• Task item
Quote the entries word for word. Omit the pictures.

• The input

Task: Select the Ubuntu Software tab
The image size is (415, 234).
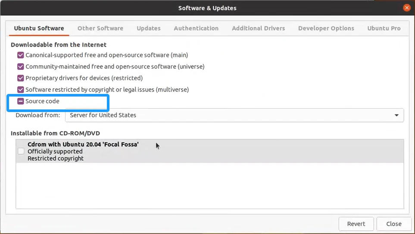Action: 39,28
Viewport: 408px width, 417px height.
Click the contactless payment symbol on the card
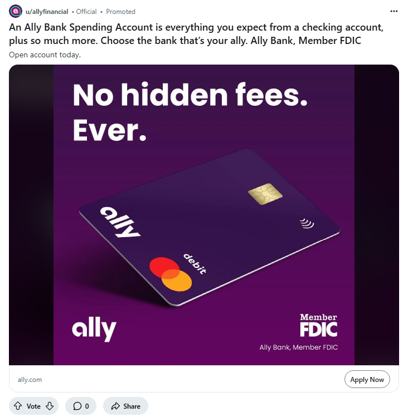pos(306,223)
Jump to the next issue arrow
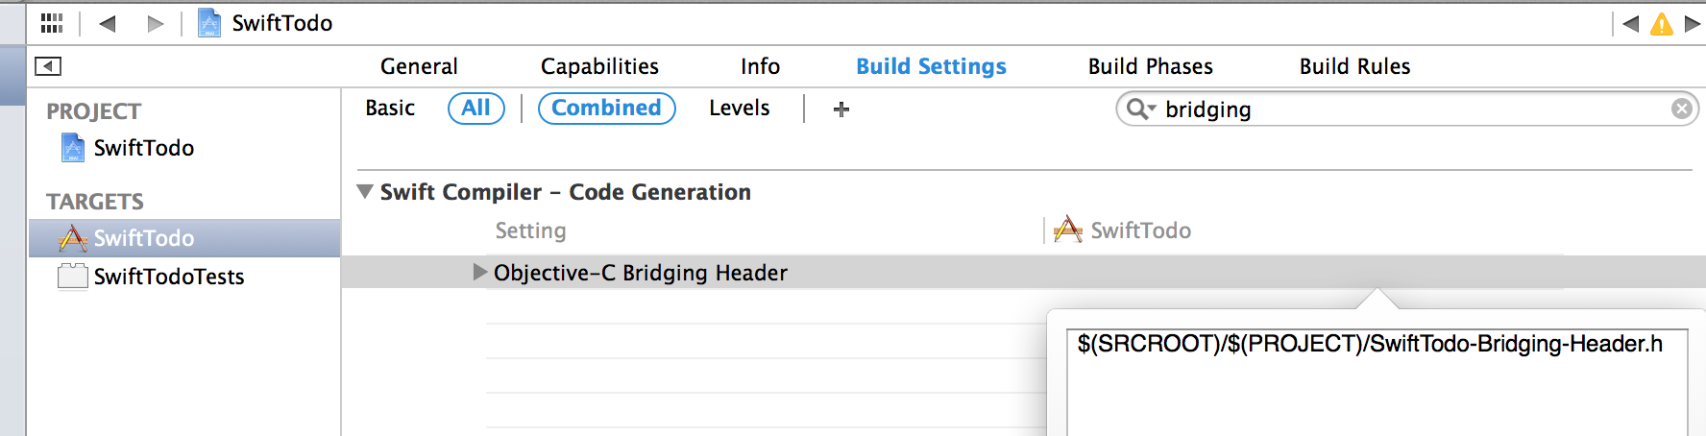The height and width of the screenshot is (436, 1706). coord(1693,24)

• Solved problem
Task: Select the Ubuntu Software tab
The image size is (415, 234).
Action: 39,28
Viewport: 408px width, 417px height.
Click the contactless payment symbol on the card
pos(306,223)
Jump to the next issue arrow
The height and width of the screenshot is (436, 1706). coord(1693,24)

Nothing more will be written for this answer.